Frankie lo miró a los ojos. ¿Por qué no iba a decírselo? Él no parecía tener ningún problema en decir lo que pensaba.
–Tú no eres precisamente un ángel, Zahid. ¿No aprovechas tus viajes a Europa y Estados Unidos para tener aventuras amorosas?
Si no fuera un comentario tan insultante, Zahid se habría reído. Pero le molestaba que Francesca, a quien conocía de toda la vida, pensara tal mal de él. Como si no fuera más que un semental sin cerebro.
–¿Y de dónde has sacado esa información?
–De las revistas –respondió ella–. Aunque he notado que no te siguen tanto desde que accediste al trono. Pero antes de eso, siempre salías en las revistas con un montón de mujeres.
–Qué ingenua eres, Francesca –Zahid sacudió la cabeza en un gesto de impaciencia–. ¿De verdad crees lo que publican las revistas?
–Creo lo que veo con mis propios ojos. He visto suficientes fotos tuyas con... con...
Consternada, Frankie recordó una fotografía de Zahid con una actriz de Hollywood que lo miraba con cara de adoración. Y con una famosa abogada que había representado a sus rivales en un pleito. Cuando ella estaba segura de que no era legal que el representante de un rival mirase al adversario como si quisiera comérselo.
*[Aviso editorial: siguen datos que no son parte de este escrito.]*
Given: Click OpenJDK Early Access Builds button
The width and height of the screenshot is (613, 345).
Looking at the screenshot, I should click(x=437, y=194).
–¡Con todo tipo de mujeres! –exclamó–. Como si fueras un playboy.
Zahid frunció el ceño, molesto. Aunque, siendo justo, debía admitir que tenía razón. Siempre había disfrutado de una agitada vida sexual hasta que su nuevo papel de rey de Khayarzah lo obligó a ser más prudente. Pero aun así...
–¿Y crees que ésa es la única razón para mis viajes al extranjero? ¿Tener aventuras?
Su tono indignado obligó a Frankie a reconocer el trabajo humanitario de Zahid, el dinero que había puesto en un proyecto para la paz mundial y sus aplaudidos discursos sobre ese tema. Sólo porque ella hubiera sentido celos al ver esas fotografías no debía convertirlo en un bruto interesado exclusivamente en acostarse con miembros del sexo opuesto.
–No, claro que no –admitió por fin–. Pero no negarás que es uno de los lujos que puedes permitirte cuando no estás en Khayarzah.
Él asintió con la cabeza. Qué bien lo conocía. Nadie más se atrevería a decir algo así pero, por todo lo que le debía a su padre, Francesca podía permitirse ciertas libertades.
–Siento mucho lo de tu padre. Y siento mucho no haber podido venir a su funeral.
Frankie tomó la tetera, intentando no mostrar emoción. Era contraproducente y no le apetecía ponerse a llorar delante del jeque.